על שכל אדם ישר הוא בן חורין י״אEvery Good Man is Free 11

א׳
1XI.  [71] Having then in us such potentialities, should we not blush to denounce the human race as lacking in wisdom, wisdom which the bellows could kindle into a blaze like the spark which smoulders in the firewood? And yet these things for which we should strive eagerly, things so closely akin to ourselves, so truly our own, we treat with great slackness and constant indifference and thus destroy the germs of excellence, while those things in which deficiency were a merit we desire with an insatiable yearning. 
ב׳
2[72] Consequently land and sea are full of the rich, the distinguished and the men of pleasure, but of the wise and just and virtuous, the number is small.
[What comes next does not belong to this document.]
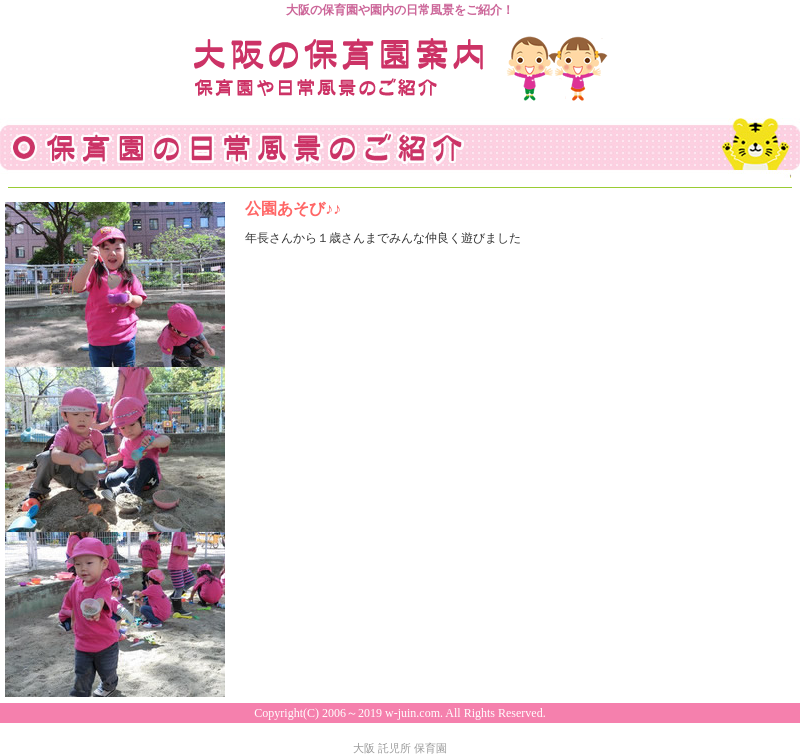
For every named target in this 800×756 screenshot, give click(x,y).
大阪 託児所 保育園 (400, 748)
But this small body though scanty is not absolutely non-existent. 
ג׳
3[73] For this we have the testimony, both of Greece and the world outside Greece. In Greece there flourished the sages known also by the appropriate name of the Seven, and we might expect that both before them and after them, others had their day, though the memory of the more ancient has vanished in the lapse of many years, and is dimmed in the case of those whose lives are still recent through the widespread neglect of their contemporaries.
ד׳
4[74] In the outside world where are those who spread the message by words and deeds, we find large associations of men of the highest excellence. Among the Persians there is the order of the Magi, who silently make research into the facts of nature to gain knowledge of the truth and through visions clearer than speech, give and receive the revelations of divine excellency. In India, too, there is the order of the Gymnosophists, who study ethical as well as physical philosophy and make the whole of their lives an exhibition of virtue.